Yes, it will still be possible to obtain classical European patents giving a bundle of national rights on a country by country basis. There is no intention for this to change.
After implementation of the reforms three types of patent will be obtainable across Europe:
- National patents, examined and granted by national patent offices
- European patents, examined and granted by the EPO and valid in states chosen by the owner, and equivalent to a bundle of national patent rights in each of those states
- Unitary patents , also granted by the EPO, being a single multinational patent right valid in participating EU states
Existing systems for obtaining classical European patents and national patents will remain intact, but under the new system there will be an additional third way to obtain patent protection, the unitary patent. Depending on their commercial and legal circumstances, and bearing in mind the different costs, applicants will have to decide which protection to seek.
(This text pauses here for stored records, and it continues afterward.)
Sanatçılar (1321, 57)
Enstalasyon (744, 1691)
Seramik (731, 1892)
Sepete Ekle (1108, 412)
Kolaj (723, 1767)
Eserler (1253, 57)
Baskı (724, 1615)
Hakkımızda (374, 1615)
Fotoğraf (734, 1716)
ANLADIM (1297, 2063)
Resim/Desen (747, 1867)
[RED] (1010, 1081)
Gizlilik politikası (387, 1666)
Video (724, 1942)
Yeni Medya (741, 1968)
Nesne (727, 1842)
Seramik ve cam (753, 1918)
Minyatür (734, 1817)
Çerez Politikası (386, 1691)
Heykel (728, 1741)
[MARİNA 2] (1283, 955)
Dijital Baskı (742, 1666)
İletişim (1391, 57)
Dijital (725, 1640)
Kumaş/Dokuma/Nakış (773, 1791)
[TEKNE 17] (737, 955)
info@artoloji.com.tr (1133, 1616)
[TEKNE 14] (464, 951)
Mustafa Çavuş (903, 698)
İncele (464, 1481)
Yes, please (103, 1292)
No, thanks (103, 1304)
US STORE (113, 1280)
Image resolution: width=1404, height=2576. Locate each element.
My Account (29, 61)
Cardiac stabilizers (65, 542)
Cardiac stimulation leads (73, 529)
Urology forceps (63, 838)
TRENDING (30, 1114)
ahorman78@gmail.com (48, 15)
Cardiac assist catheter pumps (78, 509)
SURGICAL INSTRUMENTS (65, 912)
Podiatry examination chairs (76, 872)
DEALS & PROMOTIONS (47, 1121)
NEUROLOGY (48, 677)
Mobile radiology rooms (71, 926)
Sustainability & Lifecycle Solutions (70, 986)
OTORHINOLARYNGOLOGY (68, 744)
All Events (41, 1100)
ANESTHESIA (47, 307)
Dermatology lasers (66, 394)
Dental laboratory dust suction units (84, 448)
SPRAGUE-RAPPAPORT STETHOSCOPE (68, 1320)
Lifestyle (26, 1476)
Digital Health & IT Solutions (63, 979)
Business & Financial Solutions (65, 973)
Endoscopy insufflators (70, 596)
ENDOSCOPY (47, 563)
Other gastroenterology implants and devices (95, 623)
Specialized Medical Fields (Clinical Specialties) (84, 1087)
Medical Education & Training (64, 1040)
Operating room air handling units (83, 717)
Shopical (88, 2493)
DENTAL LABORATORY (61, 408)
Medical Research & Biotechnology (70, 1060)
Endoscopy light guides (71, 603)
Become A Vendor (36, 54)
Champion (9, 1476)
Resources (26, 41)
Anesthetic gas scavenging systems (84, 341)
It will also be possible to combine different types of patent protection, eg to have a unitary patent in the relevant EU states and, in parallel, a classical European patent in a number of non-EU states.
An important change under the new system is that not only unitary patents, but also European patents, will in future be under the jurisdiction of the new Unitary Patent Court, although, during a transitional period, patent owners will be able to “opt out” of the jurisdiction of the Unitary Patent Court, upon payment of a fee, and they can opt back in at a later date, also requiring a fee.